Ever since Sarah Koenig took up the cause of Adnan Syed in Serial, podcasting has enjoyed a resurgence. It’s been around for more than a decade, but suddenly podcasting is outpacing blogging as a way for people to have their voices (literally) heard in the public square.
Even though it was a woman-hosted podcast that’s fueled much of podcasting’s revival, women like Marta are the minority in the field, which by all measures skews largely male. The measures, though, may be part of the problem with determining who’s podcasting and where.
Mike Sorg, who’s been in the podcasting space since the mid-2000s, produces several podcasts through Sorgatron Media, and hosts the weekly AwesomeCast podcast, which focuses on tech and the tech industry. He leads how-to discussions at Pittsburgh’s annual PodCamp conference, and tells people who want to get into the field to just get started.
Sorg says it’s easy to trace podcasting’s roots to the tech industry, where women are notoriously underrepresented. “So in a way, it’s an extension of that, and probably why we see fewer women in the space,” he says.
Sorg says he makes a conscious effort to make sure his rotating cohosts on the AwesomeCast regularly include a woman, like ScareHouse’s Katie Dudas, because he believes it makes the conversations that much better. “You can’t have the same insights from the same guys all the time.”
Elsie Escobar, who cofounded She Podcasts, rejects the oft-repeated notion that there are few or no women podcasters. The She Podcasts Facebook group has close to 3,000 members, Escobar says, many of whom have produced their own podcasts for a long time, and some who are just starting out and seeking advice.
She started her online yoga instruction podcast Elsie’s Yoga Kula ten years ago, and has worked to help other women podcasters find resources and training to produce their own.
“When I first started, it really was the case that a lot less women were doing the podcasting thing, by a vast amount.” As the field has grown, and the tech requirements have become less of a barrier, so too have the number of women producing their own podcasts, she says. The problem with women’s podcasts, Escobar says, is that most just aren’t being seen.
The main place where people look for podcasts is iTunes, Escobar explains, which shows the most downloaded or most popular podcasts. “But that’s really driven by an algorithm that doesn’t necessarily encompass what a successful, well-rounded podcast looks like,” she says.
Unlike radio, which has independent and college stations among the pop music-fueled commercial stations, there isn’t a good mechanism in place for listeners to seek out and find indie podcasts.
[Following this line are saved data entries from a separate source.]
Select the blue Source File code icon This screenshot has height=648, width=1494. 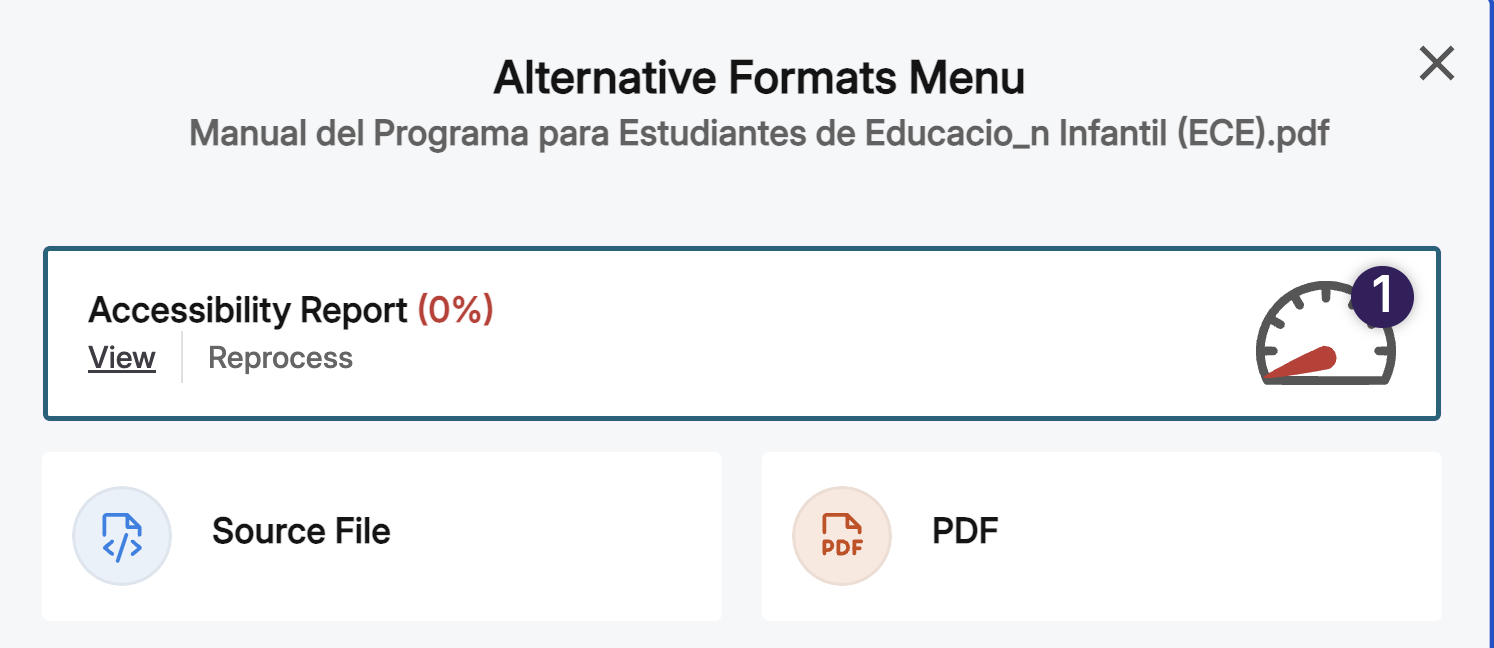(x=122, y=536)
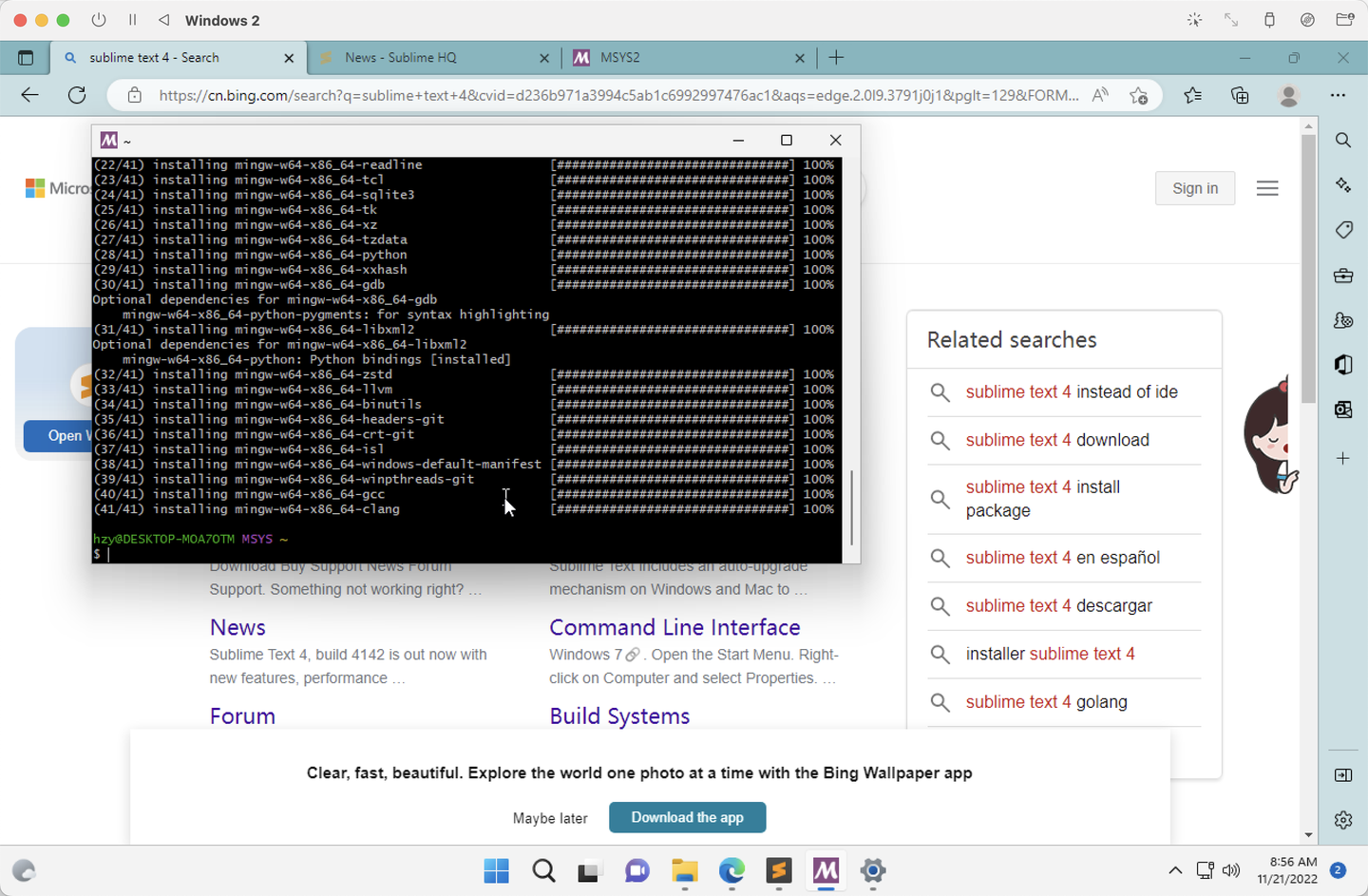Screen dimensions: 1368x896
Task: Open the Bing hamburger menu
Action: tap(1267, 187)
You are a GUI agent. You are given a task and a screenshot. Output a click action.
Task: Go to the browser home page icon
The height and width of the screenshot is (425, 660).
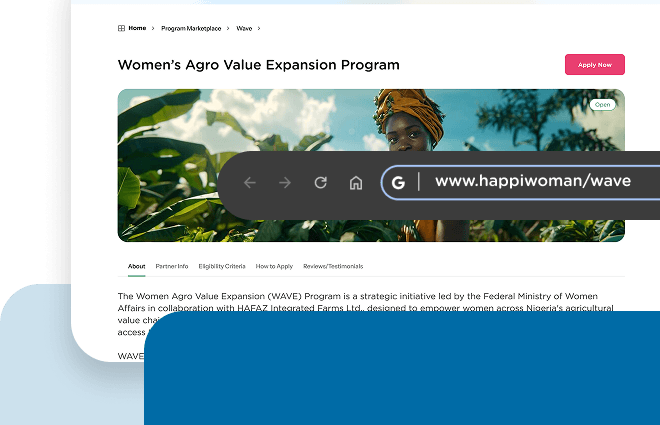(355, 182)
So promotion often falls to the podcasters themselves.
Escobar is the social media community manager for Pittsburgh-based Libsyn, one of the oldest podcasting companies, which fuels 30 percent of all the podcasts on iTunes. She runs the company’s “Promote the Tar Out of Yourself Friday” challenge every week, encouraging its podcasters to step up and get their links out there on social media. “The majority of the time it’s the men who are promoting themselves,” she says. “Women just need to step out of our comfort zones and promote ourselves, and we’re not used to doing that.”